**GOAL**
Starting with the row that contains "06889792017 (1147, 664)" and continuing through the last row, write out each row again with its request. Multiply both coordinates in every answer by 1.05 and round them to whole numbers, with halves rounded up.

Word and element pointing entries
-------------------------

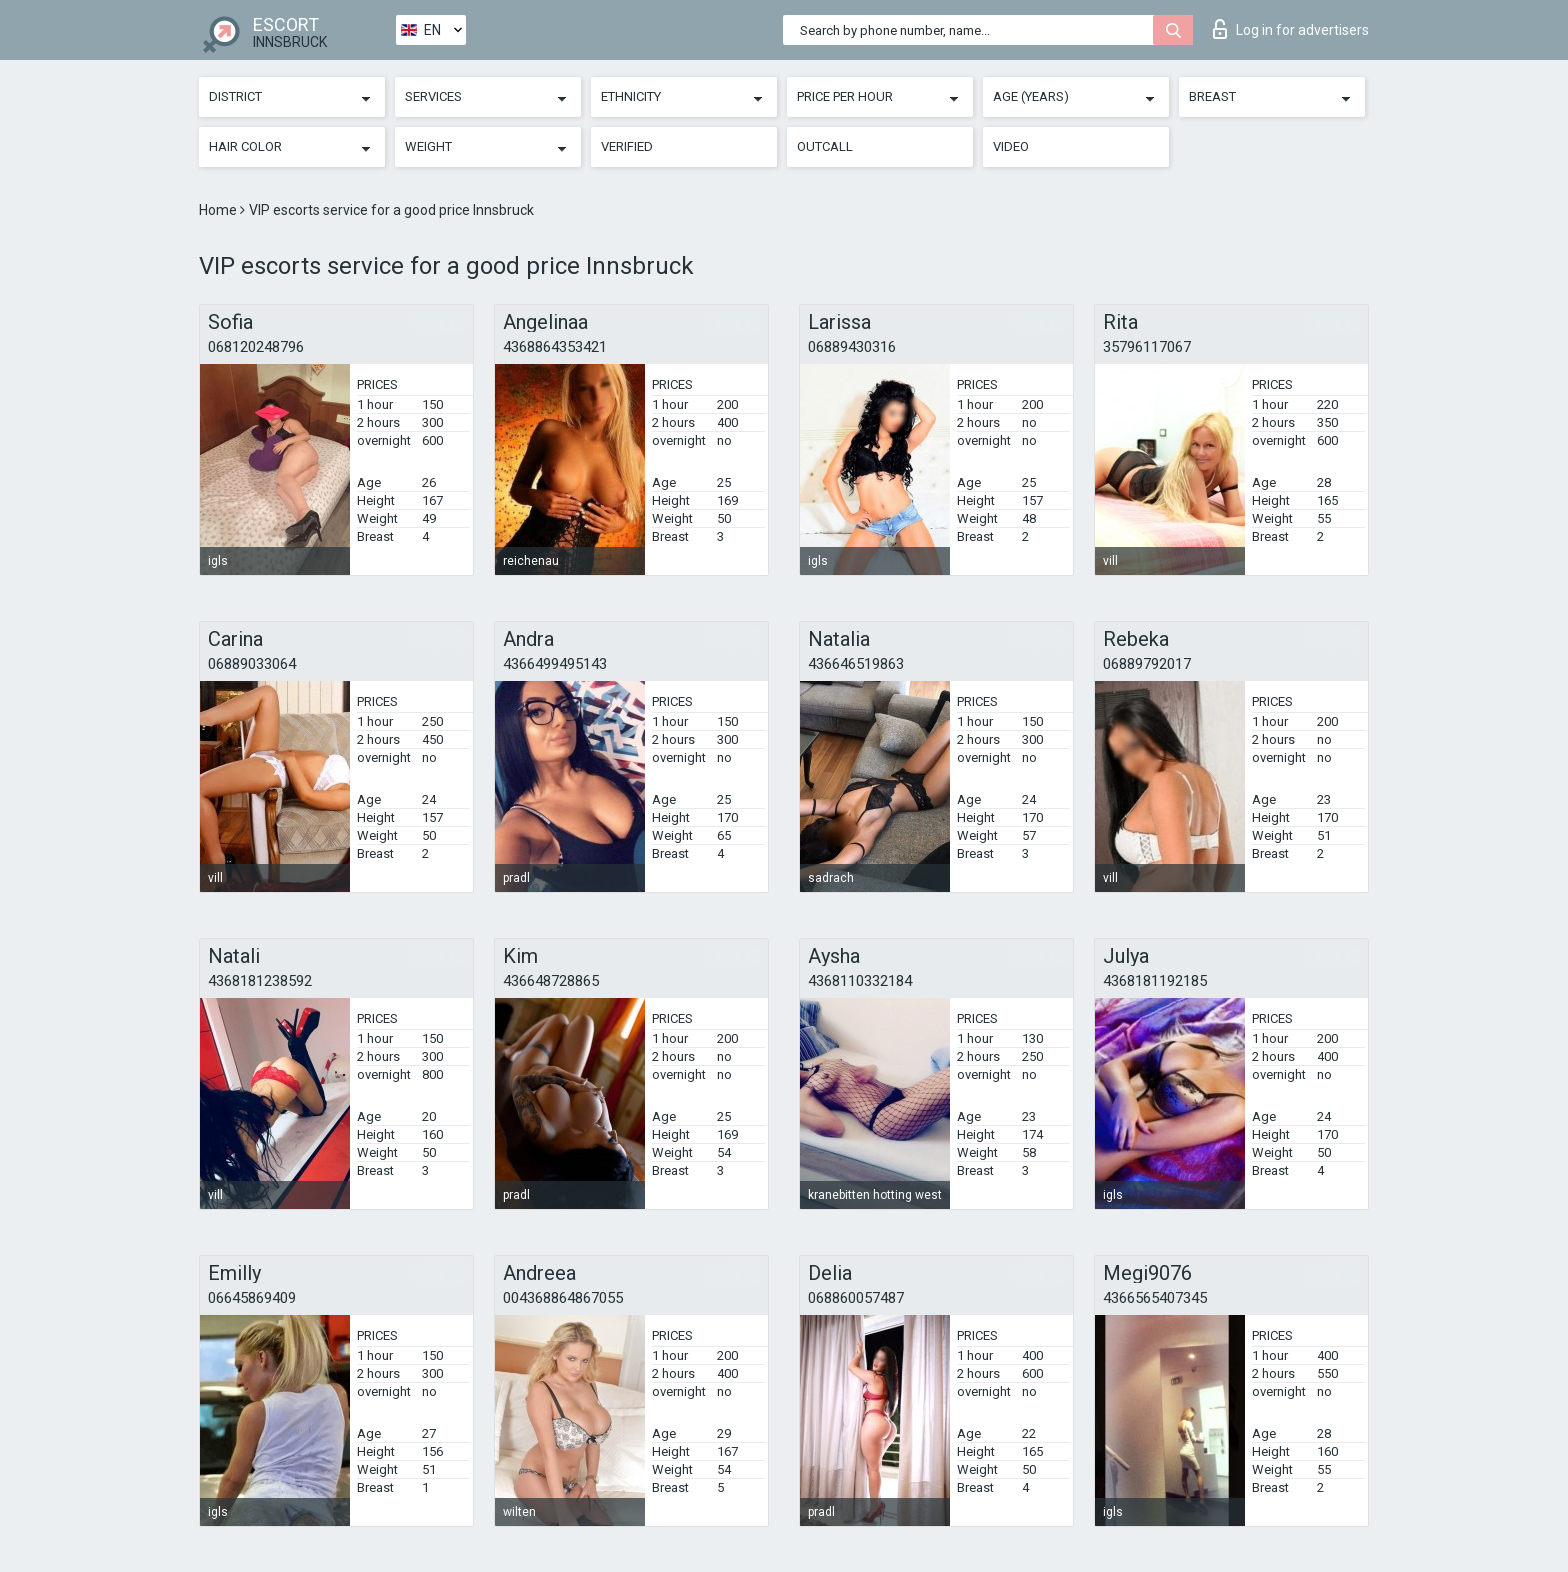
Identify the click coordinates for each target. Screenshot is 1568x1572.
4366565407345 (1155, 1298)
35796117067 (1147, 347)
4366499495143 (555, 664)
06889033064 (252, 664)
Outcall (825, 146)
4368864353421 (555, 347)
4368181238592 (260, 981)
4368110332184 (860, 981)
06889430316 (852, 347)
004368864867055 (563, 1298)
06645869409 (252, 1298)
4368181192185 (1155, 981)
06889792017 (1147, 664)
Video (1011, 146)
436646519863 (856, 664)
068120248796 (256, 347)
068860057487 (856, 1298)
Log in (1291, 29)
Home (219, 210)
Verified (627, 146)
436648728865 (551, 981)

-------------------------

**WORKED ANSWER**
06889792017 (1204, 697)
Video (1062, 153)
436646519863 (899, 697)
068120248796 (269, 364)
068860057487 (899, 1363)
Log in (1356, 30)
Home (230, 221)
Verified (658, 153)
436648728865 (579, 1030)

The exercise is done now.